Right to data portability
Every person affected by the processing of personal data has the right, granted by the European directive and regulation giver, to receive the personal data relating to them, which the person concerned has provided to a person responsible, in a structured, common and machine-readable format. You also have the right to transfer this data to another person responsible without hindrance by the person responsible to whom the personal data was provided, provided that the processing is based on the consent in accordance with Art. 6 Para. 1 lit. a DS-GVO or Art. 9 Para. 2 lit. a DS-GVO or on a contract according to Art. 6 Para. 1 lit. b DS-GVO and the processing is carried out using automated procedures, unless the processing is necessary for the performance of a task that is in the public interest or in the exercise of official authority that has been transferred to the person responsible.
Furthermore, when exercising their right to data portability in accordance with Art. 20 Para the rights and freedoms of other persons are not impaired by this.
In order to assert the right to data transferability, the person concerned can contact an employee of GetHalal at any time .
right to object
Every person affected by the processing of personal data has the right granted by the European directive and regulation giver, for reasons that arise from their particular situation, at any time against the processing of personal data concerning them, which is based on Art. 6 Para. 1 lt. e or f DS-GVO to file an objection. This also applies to profiling based on these provisions .

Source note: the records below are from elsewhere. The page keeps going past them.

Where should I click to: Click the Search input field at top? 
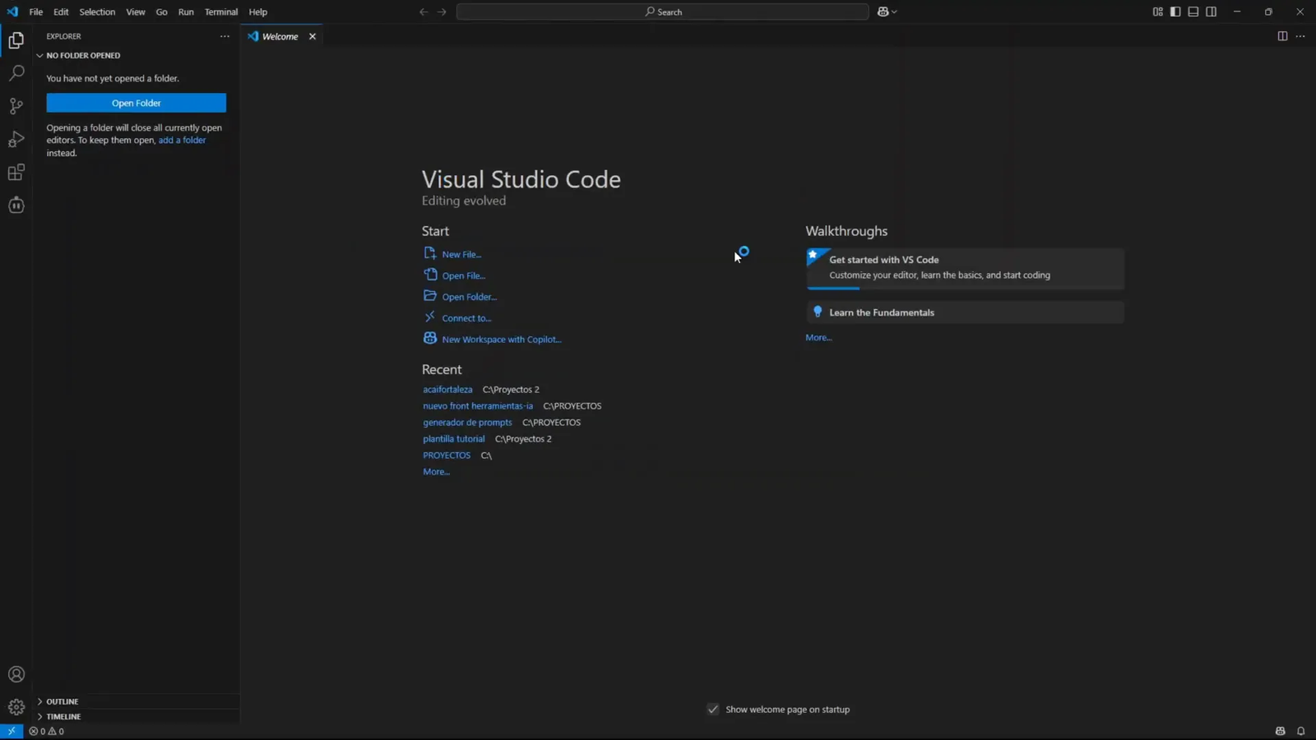663,12
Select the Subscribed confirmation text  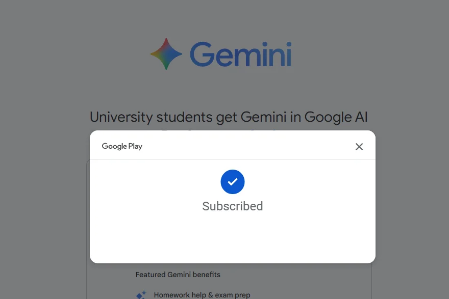[x=233, y=206]

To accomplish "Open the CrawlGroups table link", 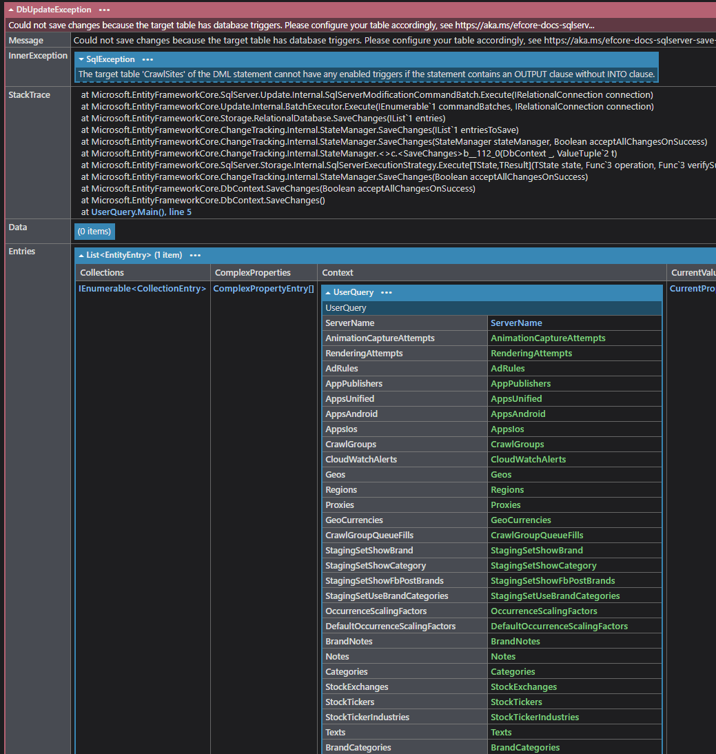I will click(x=517, y=444).
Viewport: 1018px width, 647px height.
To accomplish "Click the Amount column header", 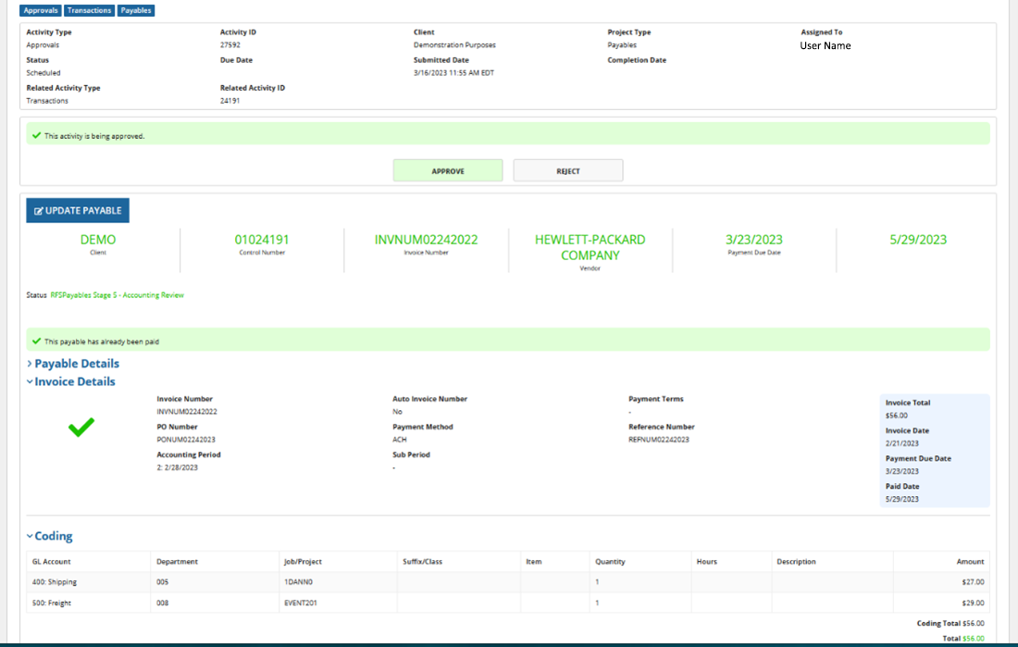I will click(970, 562).
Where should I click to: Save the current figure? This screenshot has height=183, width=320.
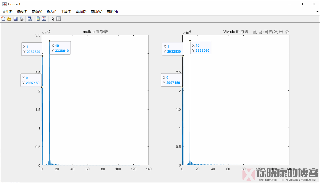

We no longer process the personal data in the event of an objection, unless we can demonstrate compelling legitimate grounds for the processing that outweigh the interests, rights and freedoms of the data subject, or the processing serves to assert, exercise or defend legal claims .
If GetHalal processes personal data in order to operate direct advertising, the person concerned has the right to object at any time to the processing of personal data for the purpose of such advertising. This also applies to profiling insofar as it is associated with such direct advertising. If the data subject objects to GetHalal to the processing for direct marketing purposes, GetHalal will no longer process the personal data for these purposes.
In addition, the data subject has the right, for reasons arising from their particular situation, against the processing of personal data relating to them, which is carried out at GetHalal for scientific or historical research purposes or for statistical purposes in accordance with Art. 89 Para. 1 DS-GVO to object, unless such processing is necessary to fulfill a task in the public interest.
In order to exercise the right to object, the data subject can contact any GetHalal employee directly . The data subject is also free, in connection with the use of information society services, notwithstanding Directive 2002/58/EC, to exercise their right to object by automated means using technical specifications.
Right of appeal to the competent supervisory authority
In the event of violations of data protection law, the data subject has the right to lodge a complaint with the competent supervisory authority. The competent supervisory authority for data protection issues is the state data protection officer of the federal state in which the company is based, in our case Berlin. Please address possible complaints in data protection matters to the state commissioner for data protection.
Berlin Commissioner for Data Protection and Freedom of Information
Friedrichstr. 219 10969 Berlin
Phone: 030 13889-0 Fax
: 030 2155050
LINKS TO OTHER WEBSITES
Our website may contain links to websites of other providers. We would like to point out that this data protection declaration applies exclusively to the GetHalal website . We have no influence and do not check that other providers comply with the applicable data protection regulations.
We reserve the right to change or adapt this data protection declaration at any time in compliance with the applicable data protection regulations.